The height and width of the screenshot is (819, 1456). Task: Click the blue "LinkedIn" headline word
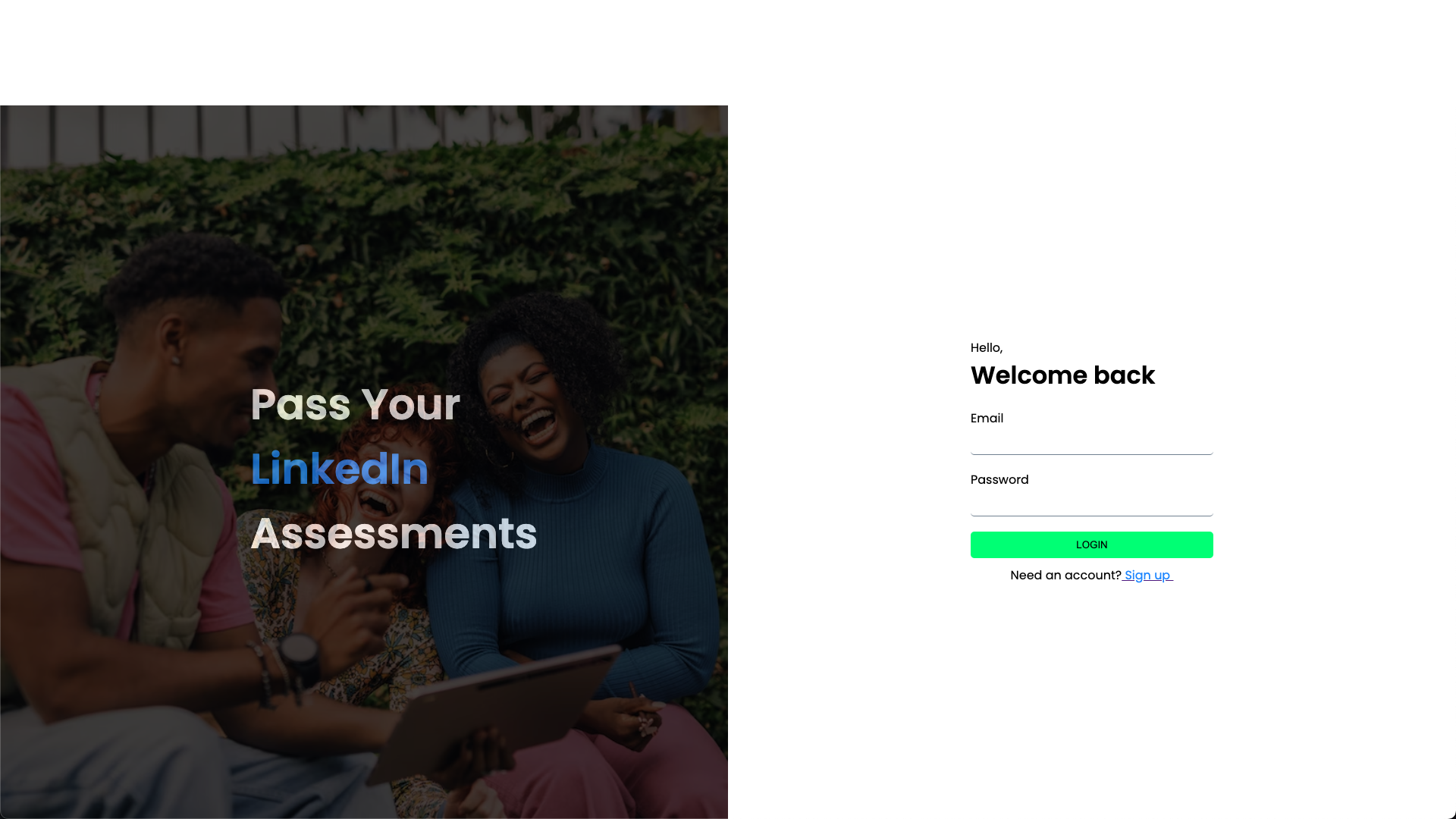tap(340, 469)
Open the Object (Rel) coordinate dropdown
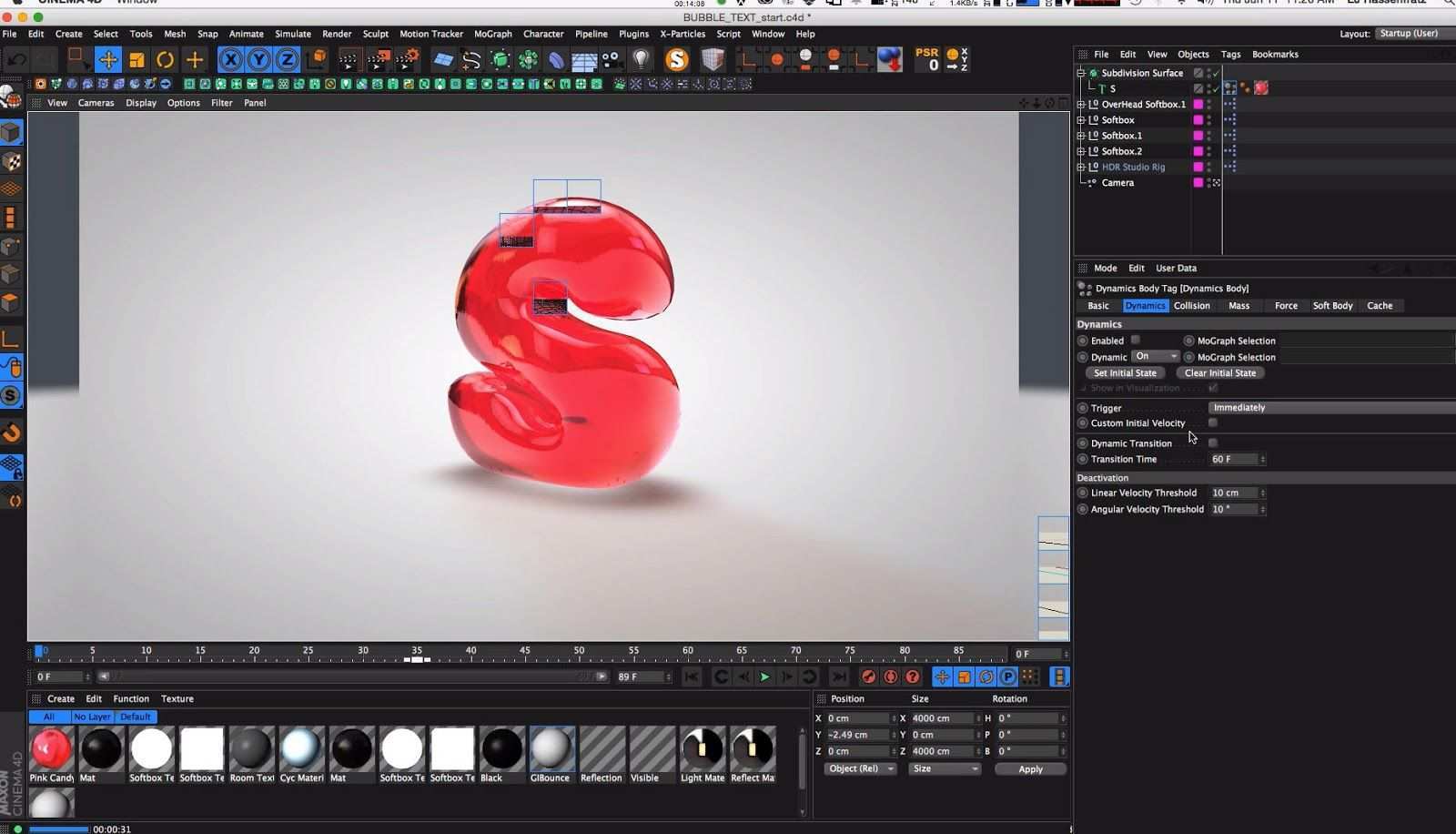Screen dimensions: 1456x834 point(860,768)
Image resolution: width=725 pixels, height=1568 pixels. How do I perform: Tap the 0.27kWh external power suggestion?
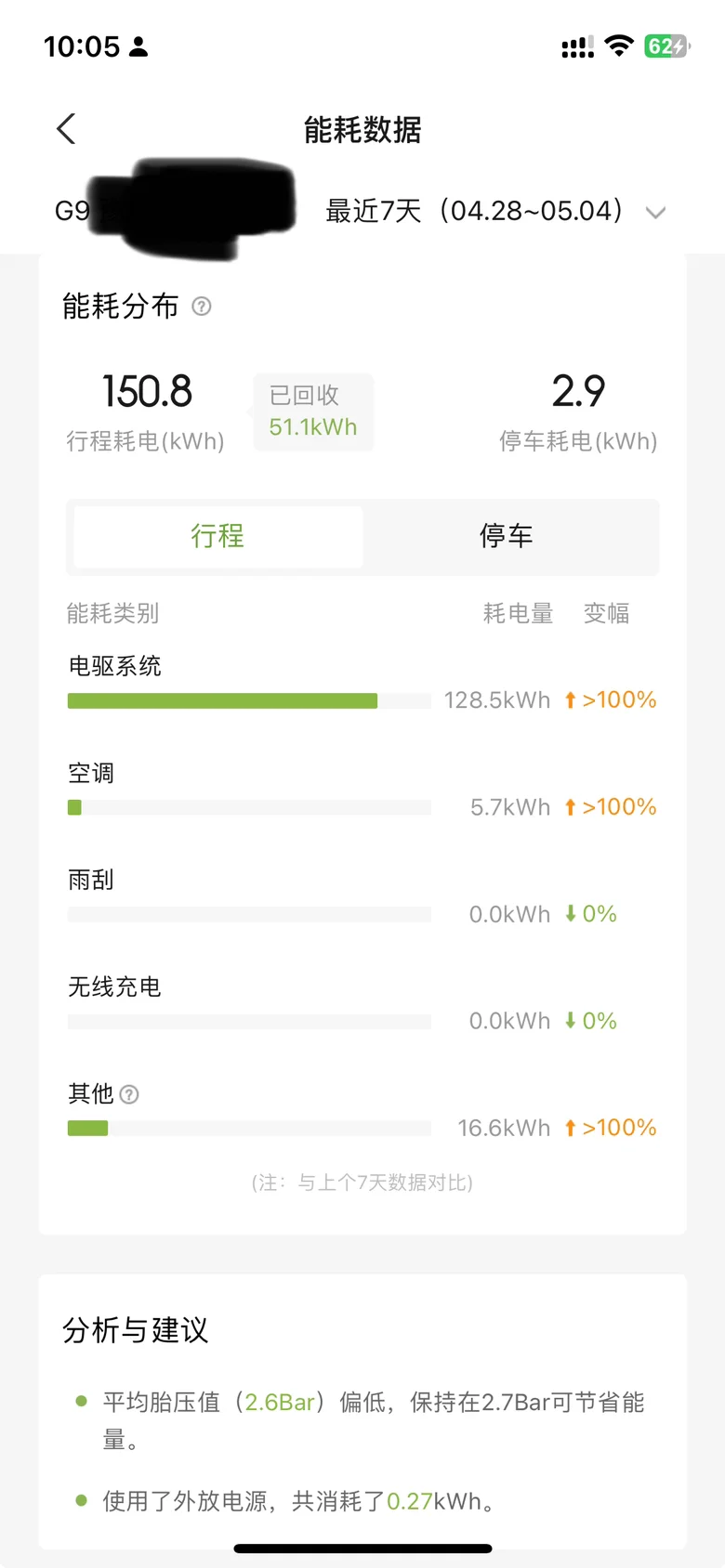click(299, 1501)
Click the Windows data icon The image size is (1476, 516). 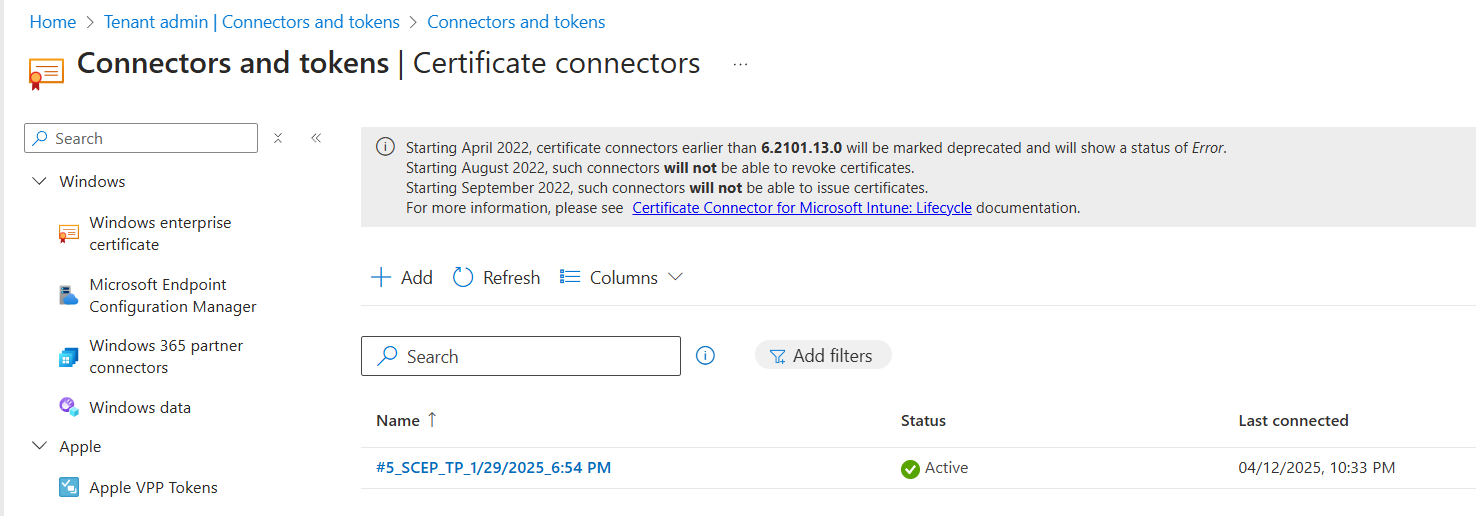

•••••

Word for word, restate the records above and drop the pictures.

The height and width of the screenshot is (819, 1456). Task: Click the blue "LinkedIn" headline word
tap(340, 469)
Open the Object (Rel) coordinate dropdown
Screen dimensions: 1456x834 point(860,768)
Image resolution: width=725 pixels, height=1568 pixels. How do I perform: Tap the 0.27kWh external power suggestion?
click(299, 1501)
Click the Windows data icon The image size is (1476, 516). 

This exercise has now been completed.